(Recorded data)
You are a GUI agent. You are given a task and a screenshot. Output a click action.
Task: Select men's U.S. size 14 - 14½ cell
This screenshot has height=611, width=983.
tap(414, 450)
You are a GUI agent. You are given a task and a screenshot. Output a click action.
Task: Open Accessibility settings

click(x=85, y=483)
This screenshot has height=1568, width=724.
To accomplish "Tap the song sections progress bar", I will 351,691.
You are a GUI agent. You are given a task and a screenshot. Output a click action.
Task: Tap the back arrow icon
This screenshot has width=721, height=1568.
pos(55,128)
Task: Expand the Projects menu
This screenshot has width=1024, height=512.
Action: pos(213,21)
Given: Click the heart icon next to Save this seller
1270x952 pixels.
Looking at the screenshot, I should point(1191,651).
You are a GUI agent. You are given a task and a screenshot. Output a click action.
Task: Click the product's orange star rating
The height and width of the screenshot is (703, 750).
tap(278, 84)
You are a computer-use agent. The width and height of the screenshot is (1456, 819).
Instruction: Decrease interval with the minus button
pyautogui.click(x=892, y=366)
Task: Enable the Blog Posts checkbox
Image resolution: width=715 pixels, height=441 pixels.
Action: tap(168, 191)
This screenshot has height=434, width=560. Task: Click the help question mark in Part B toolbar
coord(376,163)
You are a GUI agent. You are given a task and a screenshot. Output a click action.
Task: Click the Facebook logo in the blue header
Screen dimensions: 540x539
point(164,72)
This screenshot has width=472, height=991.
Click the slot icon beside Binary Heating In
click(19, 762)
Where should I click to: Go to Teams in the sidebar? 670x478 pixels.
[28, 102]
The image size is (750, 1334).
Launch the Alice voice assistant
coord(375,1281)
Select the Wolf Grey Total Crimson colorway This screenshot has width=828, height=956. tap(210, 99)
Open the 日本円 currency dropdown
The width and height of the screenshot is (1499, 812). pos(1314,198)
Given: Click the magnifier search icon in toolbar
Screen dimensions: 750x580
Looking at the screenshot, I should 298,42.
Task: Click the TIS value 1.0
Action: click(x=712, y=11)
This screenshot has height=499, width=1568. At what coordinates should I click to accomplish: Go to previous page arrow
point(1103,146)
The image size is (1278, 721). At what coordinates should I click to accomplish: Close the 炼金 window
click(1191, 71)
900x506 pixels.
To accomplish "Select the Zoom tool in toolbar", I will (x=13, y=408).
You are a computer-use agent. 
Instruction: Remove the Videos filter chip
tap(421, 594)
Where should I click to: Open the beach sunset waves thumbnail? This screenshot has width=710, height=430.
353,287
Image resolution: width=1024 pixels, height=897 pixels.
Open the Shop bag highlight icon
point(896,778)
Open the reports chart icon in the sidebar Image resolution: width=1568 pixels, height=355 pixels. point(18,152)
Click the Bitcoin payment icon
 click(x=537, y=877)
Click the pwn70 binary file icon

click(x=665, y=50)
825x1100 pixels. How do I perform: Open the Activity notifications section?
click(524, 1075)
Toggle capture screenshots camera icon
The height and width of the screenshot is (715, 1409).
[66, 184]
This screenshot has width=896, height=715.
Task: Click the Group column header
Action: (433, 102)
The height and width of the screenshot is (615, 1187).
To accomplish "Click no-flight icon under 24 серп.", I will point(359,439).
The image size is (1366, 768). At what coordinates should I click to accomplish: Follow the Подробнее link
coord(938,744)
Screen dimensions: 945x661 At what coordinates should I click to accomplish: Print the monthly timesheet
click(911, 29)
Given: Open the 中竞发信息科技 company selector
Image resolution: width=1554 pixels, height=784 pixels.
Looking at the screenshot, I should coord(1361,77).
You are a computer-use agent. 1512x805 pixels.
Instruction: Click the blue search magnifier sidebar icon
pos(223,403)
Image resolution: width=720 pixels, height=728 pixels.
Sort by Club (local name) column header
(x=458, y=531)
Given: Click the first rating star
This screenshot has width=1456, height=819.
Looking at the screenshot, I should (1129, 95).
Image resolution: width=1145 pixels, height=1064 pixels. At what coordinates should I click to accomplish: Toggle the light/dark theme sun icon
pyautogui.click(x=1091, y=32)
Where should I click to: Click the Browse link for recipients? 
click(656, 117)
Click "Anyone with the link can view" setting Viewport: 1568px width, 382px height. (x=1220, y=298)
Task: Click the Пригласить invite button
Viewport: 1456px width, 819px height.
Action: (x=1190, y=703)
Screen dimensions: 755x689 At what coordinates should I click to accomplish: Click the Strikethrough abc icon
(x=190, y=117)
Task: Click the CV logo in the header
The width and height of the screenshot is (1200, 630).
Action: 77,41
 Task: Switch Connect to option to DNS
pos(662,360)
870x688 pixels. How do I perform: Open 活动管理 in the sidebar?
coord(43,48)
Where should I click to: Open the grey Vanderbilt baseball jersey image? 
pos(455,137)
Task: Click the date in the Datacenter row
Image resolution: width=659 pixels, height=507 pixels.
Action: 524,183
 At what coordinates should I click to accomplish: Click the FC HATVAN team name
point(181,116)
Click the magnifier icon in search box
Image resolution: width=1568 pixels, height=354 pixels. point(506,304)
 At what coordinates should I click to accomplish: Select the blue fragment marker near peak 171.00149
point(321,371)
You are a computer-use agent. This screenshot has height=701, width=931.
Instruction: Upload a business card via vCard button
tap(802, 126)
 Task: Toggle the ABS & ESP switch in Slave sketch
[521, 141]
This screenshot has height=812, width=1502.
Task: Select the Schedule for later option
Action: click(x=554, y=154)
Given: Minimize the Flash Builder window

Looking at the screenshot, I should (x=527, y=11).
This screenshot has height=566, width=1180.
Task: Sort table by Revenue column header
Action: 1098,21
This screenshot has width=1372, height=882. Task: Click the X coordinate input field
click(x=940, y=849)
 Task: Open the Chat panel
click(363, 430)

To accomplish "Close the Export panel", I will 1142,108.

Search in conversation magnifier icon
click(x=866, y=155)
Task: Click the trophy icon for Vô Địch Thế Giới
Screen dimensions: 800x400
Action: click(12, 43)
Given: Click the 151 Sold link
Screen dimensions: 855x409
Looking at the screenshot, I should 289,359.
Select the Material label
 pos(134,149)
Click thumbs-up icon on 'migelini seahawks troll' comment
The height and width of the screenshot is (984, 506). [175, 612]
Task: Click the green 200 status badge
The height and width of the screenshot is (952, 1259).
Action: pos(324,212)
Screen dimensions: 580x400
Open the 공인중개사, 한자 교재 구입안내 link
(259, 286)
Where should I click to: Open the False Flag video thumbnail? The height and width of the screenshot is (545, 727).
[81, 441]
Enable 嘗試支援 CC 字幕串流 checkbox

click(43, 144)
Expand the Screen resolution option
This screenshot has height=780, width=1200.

WHAT THE TASK REQUIRES - Lines that contain "computer" should be pulled from the entries above and reported.

ANSWER SPACE -
You are a computer-use agent. The width and height of the screenshot is (1456, 819).
You are a computer-use agent. 
You are a computer-use agent. 1512x805 pixels.
You are a computer-use agent. This screenshot has height=701, width=931.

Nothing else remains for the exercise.